─── ENTRIES PROVIDED
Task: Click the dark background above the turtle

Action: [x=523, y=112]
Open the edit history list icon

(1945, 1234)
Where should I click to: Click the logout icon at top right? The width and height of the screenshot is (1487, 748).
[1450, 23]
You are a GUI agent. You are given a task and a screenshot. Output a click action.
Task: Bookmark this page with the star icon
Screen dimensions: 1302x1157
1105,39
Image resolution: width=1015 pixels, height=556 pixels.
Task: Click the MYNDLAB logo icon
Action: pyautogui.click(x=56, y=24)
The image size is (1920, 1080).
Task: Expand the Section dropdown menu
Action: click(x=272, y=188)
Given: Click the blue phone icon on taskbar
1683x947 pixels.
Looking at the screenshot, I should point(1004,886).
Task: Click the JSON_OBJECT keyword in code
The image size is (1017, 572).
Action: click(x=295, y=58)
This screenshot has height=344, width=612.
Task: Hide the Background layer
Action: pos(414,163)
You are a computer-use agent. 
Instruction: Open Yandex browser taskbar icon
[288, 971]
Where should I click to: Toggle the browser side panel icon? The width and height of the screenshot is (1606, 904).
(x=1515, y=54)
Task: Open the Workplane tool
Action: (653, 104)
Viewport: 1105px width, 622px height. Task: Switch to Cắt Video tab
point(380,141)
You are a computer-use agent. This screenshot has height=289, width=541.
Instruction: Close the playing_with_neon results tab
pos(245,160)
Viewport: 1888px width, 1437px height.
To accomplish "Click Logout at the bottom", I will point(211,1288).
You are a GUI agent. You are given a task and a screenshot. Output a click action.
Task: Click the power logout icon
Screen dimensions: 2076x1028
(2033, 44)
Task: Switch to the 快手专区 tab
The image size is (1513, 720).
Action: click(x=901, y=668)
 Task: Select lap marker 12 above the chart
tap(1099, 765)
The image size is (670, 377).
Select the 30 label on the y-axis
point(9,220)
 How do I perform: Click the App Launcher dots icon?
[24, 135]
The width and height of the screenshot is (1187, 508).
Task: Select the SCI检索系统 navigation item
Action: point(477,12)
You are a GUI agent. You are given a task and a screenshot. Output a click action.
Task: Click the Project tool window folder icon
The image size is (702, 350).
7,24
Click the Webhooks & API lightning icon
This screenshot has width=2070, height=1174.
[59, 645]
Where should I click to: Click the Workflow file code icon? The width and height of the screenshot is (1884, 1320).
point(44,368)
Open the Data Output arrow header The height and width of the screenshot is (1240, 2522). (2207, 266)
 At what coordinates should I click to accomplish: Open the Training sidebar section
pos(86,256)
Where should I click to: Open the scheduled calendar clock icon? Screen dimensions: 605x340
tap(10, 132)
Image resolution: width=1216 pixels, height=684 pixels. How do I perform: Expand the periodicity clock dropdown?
──────
[AIM OF THE EXERCISE]
The records above should all be quoted exactly, please.

[SOLUTION FOR THIS TASK]
Task: Click the dark background above the turtle

Action: [x=523, y=112]
Open the edit history list icon

(1945, 1234)
Where should I click to: Click the logout icon at top right? The width and height of the screenshot is (1487, 748).
[1450, 23]
You are a GUI agent. You are given a task and a screenshot. Output a click action.
Task: Bookmark this page with the star icon
Screen dimensions: 1302x1157
1105,39
Image resolution: width=1015 pixels, height=556 pixels.
Task: Click the MYNDLAB logo icon
Action: pyautogui.click(x=56, y=24)
The image size is (1920, 1080).
Task: Expand the Section dropdown menu
Action: click(x=272, y=188)
Given: Click the blue phone icon on taskbar
1683x947 pixels.
Looking at the screenshot, I should point(1004,886).
Task: Click the JSON_OBJECT keyword in code
The image size is (1017, 572).
Action: click(x=295, y=58)
This screenshot has height=344, width=612.
Task: Hide the Background layer
Action: pos(414,163)
You are a computer-use agent. 
Instruction: Open Yandex browser taskbar icon
[288, 971]
Where should I click to: Toggle the browser side panel icon? The width and height of the screenshot is (1606, 904).
(x=1515, y=54)
Task: Open the Workplane tool
Action: (653, 104)
Viewport: 1105px width, 622px height. Task: Switch to Cắt Video tab
point(380,141)
You are a computer-use agent. This screenshot has height=289, width=541.
Instruction: Close the playing_with_neon results tab
pos(245,160)
Viewport: 1888px width, 1437px height.
To accomplish "Click Logout at the bottom", I will point(211,1288).
You are a GUI agent. You are given a task and a screenshot. Output a click action.
Task: Click the power logout icon
Screen dimensions: 2076x1028
(2033, 44)
Task: Switch to the 快手专区 tab
The image size is (1513, 720).
Action: click(x=901, y=668)
 Task: Select lap marker 12 above the chart
tap(1099, 765)
The image size is (670, 377).
Select the 30 label on the y-axis
point(9,220)
 How do I perform: Click the App Launcher dots icon?
[24, 135]
The width and height of the screenshot is (1187, 508).
Task: Select the SCI检索系统 navigation item
Action: point(477,12)
You are a GUI agent. You are given a task and a screenshot. Output a click action.
Task: Click the Project tool window folder icon
The image size is (702, 350).
7,24
Click the Webhooks & API lightning icon
This screenshot has width=2070, height=1174.
[59, 645]
Where should I click to: Click the Workflow file code icon? The width and height of the screenshot is (1884, 1320).
point(44,368)
Open the Data Output arrow header The height and width of the screenshot is (1240, 2522). (2207, 266)
 At what coordinates should I click to accomplish: Open the Training sidebar section
pos(86,256)
Where should I click to: Open the scheduled calendar clock icon? Screen dimensions: 605x340
tap(10, 132)
Image resolution: width=1216 pixels, height=684 pixels. How do I perform: Expand the periodicity clock dropdown?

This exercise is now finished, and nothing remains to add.